On 6 September 2006, US President George W Bush announced the transfer of 14 men from secret Central Intelligence Agency (CIA) custody to military detention at the US Naval Base in Guantánamo Bay in Cuba. This was the first time that the US program of clandestine interrogation and detention, long an open secret, had been publicly acknowledged. Although the President noted that no-one was then being held by the CIA, he emphasized that the secret detention program would “continue to be crucial”. Indeed, the transfer of a 15th so-called “high value” detainee, ‘Abd al-Hadi al-Iraqi, from CIA custody to Guantánamo in April 2007 demonstrated the continuing operation of the CIA’s program. In June 2007, President Bush issued an executive order effectively re-authorizing the CIA’s use of secret detention and interrogation. That order remains in force.
In September 2007 CIA Director General Michael Hayden defended the program, including on the grounds that “fewer than 100 people” had been subjected to it.“These programs are targeted and selective,” he added. “They were designed for only the most dangerous terrorists and those believed to have the most valuable information, such as knowledge of planned attacks.” He and other US officials have used similar reasoning to defend the CIA’s use of torture and other cruel, inhuman or degrading treatment. In testimony to the US Senate Intelligence Committee on 5 February 2008, for example, General Hayden tried to justify the torture technique of “waterboarding”, simulated drowning, against three detainees in 2002 and 2003 as a means to obtain information from detainees at a time of perceived threat to public safety, and because the intelligence community “had limited knowledge about al-Qa’ida and its workings.” Such justifications fly in the face of the absolute prohibition of torture and other ill-treatment under international law.
The same goes for secret detention. No matter how carefully targeted the program is, the bottom line is that secret detention, in and of itself, violates international human rights and humanitarian law, as contained in treaties binding on the USA. Torture and enforced disappearance, which frequently accompany the use of secret incommunicado detention, are both crimes under international law. The illegality of the CIA’s secret program has been accompanied by a complete absence of accountability for such crimes.
The CIA has operated its secret detention program in covert prisons outside the USA, known as “black sites”. The locations of these sites are unknown, their operations are classified at the highest level of secrecy, they are not open to any scrutiny or inspection, the identity of those detained is not disclosed to family members, lawyers, or humanitarian organizations such as the International Committee of the Red Cross (ICRC), and detainees are isolated from each other and from the outside world. According to a November 2005 report in the Washington Post, there had been “black sites” in at least eight countries [...]
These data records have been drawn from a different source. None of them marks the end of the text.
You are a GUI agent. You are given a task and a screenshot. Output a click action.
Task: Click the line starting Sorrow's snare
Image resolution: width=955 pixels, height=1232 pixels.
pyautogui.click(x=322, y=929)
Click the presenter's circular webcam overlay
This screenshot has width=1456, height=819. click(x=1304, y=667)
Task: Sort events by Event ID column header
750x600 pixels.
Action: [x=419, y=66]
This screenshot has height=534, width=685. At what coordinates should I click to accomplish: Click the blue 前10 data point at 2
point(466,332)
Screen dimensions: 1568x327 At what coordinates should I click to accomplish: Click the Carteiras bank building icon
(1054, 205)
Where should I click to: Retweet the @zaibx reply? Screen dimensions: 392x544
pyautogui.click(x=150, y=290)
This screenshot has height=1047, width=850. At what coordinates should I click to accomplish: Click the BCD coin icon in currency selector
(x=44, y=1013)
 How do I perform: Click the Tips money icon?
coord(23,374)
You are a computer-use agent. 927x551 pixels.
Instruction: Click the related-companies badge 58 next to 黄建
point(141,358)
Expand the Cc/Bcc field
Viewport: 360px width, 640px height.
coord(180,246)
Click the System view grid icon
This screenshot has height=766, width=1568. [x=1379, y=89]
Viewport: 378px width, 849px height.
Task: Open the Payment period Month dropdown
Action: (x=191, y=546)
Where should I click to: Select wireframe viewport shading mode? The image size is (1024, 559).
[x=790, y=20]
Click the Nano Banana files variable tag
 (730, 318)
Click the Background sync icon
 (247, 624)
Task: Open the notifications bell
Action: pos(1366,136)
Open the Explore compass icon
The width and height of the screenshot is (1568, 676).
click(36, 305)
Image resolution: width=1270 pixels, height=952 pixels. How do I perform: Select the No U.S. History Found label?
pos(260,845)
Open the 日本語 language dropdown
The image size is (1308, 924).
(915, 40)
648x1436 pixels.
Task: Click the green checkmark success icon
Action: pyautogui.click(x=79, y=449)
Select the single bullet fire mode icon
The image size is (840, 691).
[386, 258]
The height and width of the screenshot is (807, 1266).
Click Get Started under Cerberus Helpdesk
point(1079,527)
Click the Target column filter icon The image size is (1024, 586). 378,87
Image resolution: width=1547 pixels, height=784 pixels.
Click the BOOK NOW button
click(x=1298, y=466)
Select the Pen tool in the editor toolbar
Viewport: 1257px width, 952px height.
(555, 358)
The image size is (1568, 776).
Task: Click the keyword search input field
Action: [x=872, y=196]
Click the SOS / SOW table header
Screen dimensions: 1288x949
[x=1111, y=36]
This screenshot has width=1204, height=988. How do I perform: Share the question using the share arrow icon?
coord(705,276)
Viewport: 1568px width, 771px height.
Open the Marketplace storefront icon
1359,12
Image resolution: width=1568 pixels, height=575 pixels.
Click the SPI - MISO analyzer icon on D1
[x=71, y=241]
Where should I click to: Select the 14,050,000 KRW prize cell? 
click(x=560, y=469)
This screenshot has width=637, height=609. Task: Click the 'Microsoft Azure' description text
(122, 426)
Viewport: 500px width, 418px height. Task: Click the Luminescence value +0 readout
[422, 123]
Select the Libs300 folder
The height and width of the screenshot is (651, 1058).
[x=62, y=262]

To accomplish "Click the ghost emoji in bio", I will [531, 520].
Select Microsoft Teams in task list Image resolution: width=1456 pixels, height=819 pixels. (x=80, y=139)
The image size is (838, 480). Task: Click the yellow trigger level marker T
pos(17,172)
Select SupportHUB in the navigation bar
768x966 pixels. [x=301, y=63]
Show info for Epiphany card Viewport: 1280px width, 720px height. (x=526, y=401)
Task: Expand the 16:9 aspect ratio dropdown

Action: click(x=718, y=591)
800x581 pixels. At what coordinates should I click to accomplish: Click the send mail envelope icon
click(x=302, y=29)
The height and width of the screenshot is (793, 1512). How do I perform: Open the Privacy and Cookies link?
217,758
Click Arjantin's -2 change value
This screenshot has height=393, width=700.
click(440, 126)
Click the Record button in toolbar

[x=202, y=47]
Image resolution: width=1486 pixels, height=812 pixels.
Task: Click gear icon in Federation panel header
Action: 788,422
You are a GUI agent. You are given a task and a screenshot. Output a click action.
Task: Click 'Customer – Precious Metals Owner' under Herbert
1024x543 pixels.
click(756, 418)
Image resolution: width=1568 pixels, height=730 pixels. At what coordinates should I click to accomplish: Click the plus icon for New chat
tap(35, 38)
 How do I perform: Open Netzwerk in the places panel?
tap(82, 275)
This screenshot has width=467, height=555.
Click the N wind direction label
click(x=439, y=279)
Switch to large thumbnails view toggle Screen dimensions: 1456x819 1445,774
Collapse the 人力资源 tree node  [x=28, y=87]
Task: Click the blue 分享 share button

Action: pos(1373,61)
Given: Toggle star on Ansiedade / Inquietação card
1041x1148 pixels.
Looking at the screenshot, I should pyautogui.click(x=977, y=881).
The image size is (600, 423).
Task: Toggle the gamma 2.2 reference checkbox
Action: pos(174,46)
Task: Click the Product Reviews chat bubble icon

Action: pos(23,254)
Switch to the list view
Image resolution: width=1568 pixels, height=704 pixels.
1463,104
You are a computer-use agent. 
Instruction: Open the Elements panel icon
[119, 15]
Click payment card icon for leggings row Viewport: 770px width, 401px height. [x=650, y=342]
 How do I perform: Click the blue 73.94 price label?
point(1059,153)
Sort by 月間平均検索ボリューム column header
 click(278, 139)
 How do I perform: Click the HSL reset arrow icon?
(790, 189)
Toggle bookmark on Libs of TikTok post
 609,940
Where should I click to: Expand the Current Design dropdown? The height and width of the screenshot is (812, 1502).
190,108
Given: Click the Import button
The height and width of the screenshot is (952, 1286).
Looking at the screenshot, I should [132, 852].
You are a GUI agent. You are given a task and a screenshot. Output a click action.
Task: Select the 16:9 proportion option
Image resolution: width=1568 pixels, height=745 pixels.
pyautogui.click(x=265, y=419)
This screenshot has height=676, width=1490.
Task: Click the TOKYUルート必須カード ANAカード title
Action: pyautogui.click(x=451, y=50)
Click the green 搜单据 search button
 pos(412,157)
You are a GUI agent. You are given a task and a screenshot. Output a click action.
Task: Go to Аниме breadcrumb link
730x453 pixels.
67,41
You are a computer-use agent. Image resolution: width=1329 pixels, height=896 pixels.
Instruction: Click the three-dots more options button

Khaled Abdu Ahmed Saleh al-Maqtari is one of those most recently released. He was held in CIA “black sites” in Afghanistan and in an unknown country until days before President Bush’s 6 September 2006 announcement, when the CIA network of secret jails appears to have been at least temporarily cleared. Khaled al-Maqtari has been held both at the notorious hard site at Abu Ghraib– where he has described a regime of beatings, sleep deprivation, suspension upside down in stressful positions, intimidation by dogs, induced hypothermia and other forms of torture – and in CIA “black sites” in Afghanistan and an unidentified third country, where he spent nearly three years in complete isolation, the victim of an enforced disappearance.